## DATA FOR THIS EXERCISE
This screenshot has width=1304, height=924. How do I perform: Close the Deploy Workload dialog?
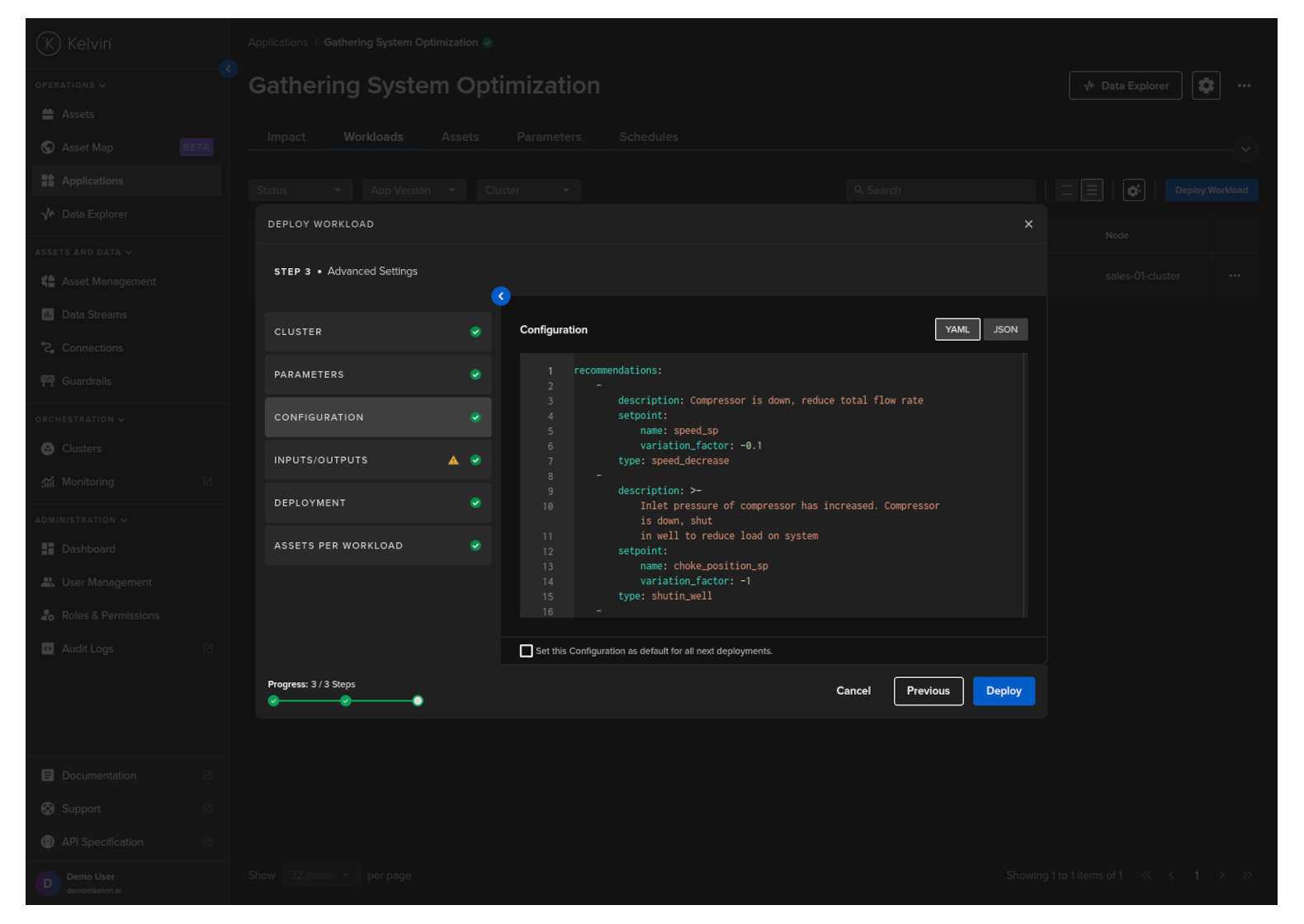(1028, 224)
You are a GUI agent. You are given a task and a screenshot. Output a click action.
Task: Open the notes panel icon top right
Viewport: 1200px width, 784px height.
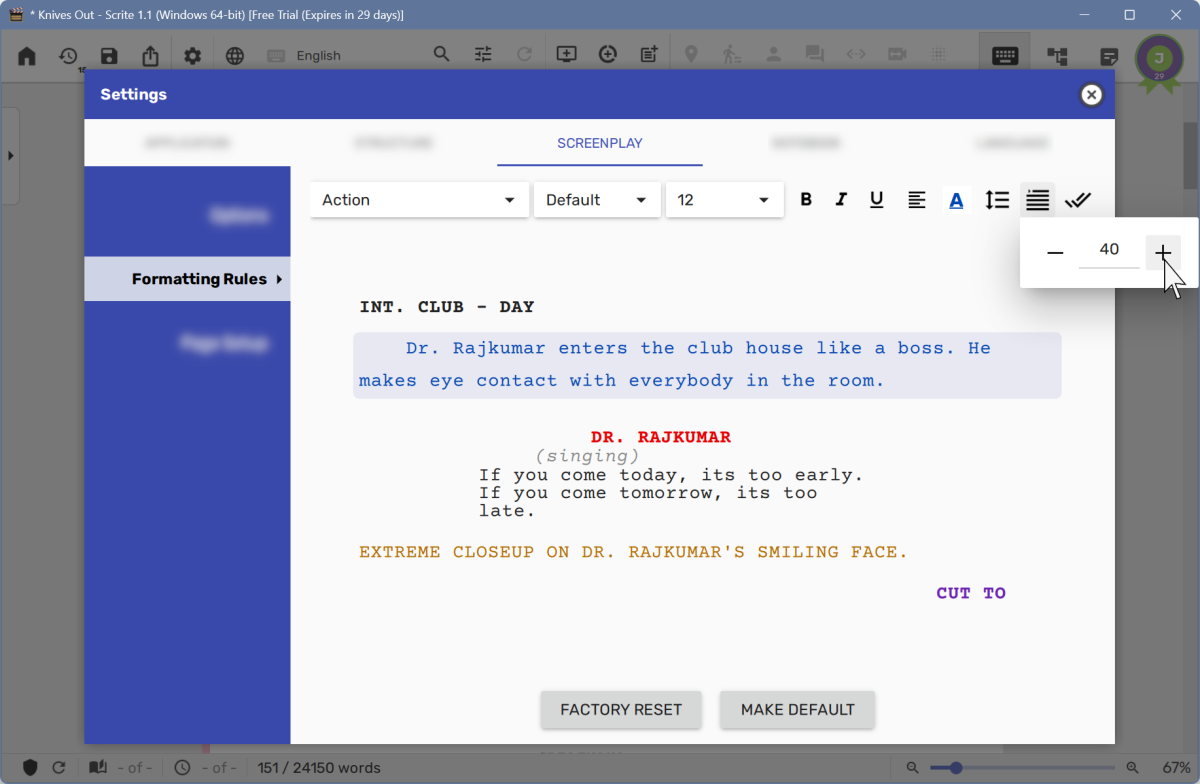[x=1109, y=57]

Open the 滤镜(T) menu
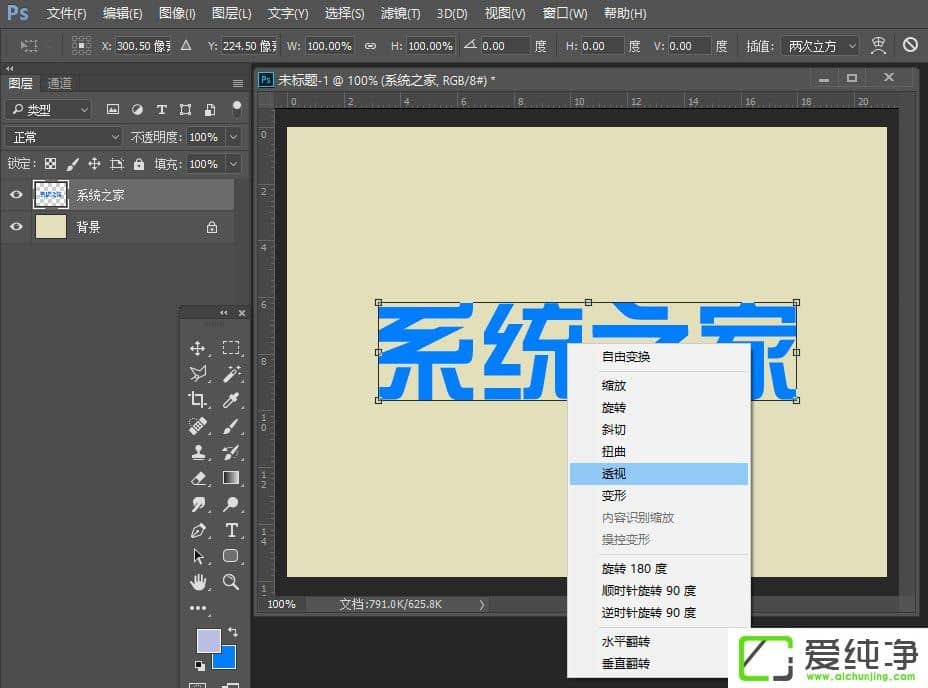click(x=401, y=14)
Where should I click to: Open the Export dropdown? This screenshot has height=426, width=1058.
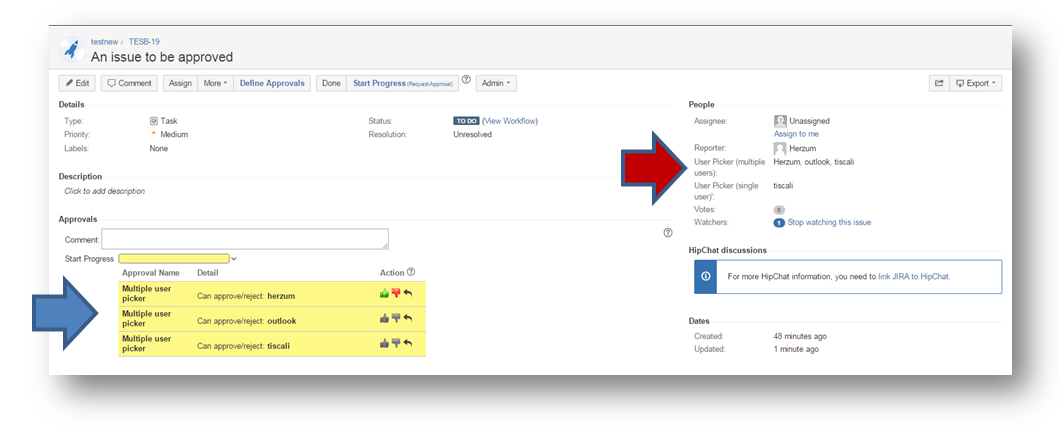tap(976, 83)
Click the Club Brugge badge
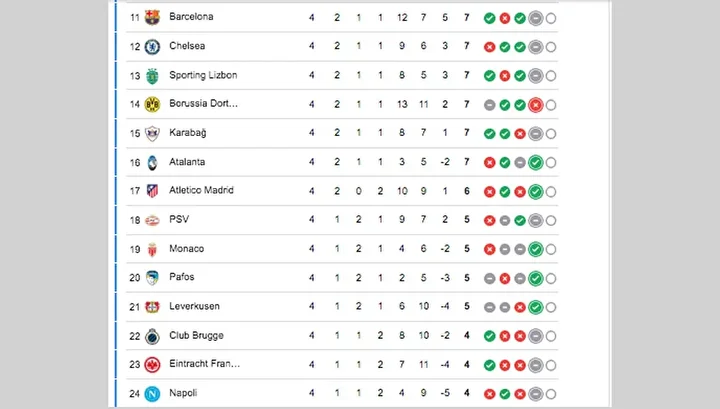The image size is (720, 409). pos(152,336)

## EXERCISE GOAL
Transcribe every entry word for word, but omit the pictures.

## YOUR RESPONSE
This screenshot has width=1304, height=924. How do I perform: Close the Deploy Workload dialog?
(1028, 224)
You are a GUI agent. You are given a task and a screenshot. Output a click action.
Task: Open the notes panel icon top right
Viewport: 1200px width, 784px height.
[x=1109, y=57]

Open the 滤镜(T) menu
click(x=401, y=14)
Where should I click to: Open the Export dropdown? This screenshot has height=426, width=1058.
tap(976, 83)
Click the Club Brugge badge
The image size is (720, 409). pos(152,336)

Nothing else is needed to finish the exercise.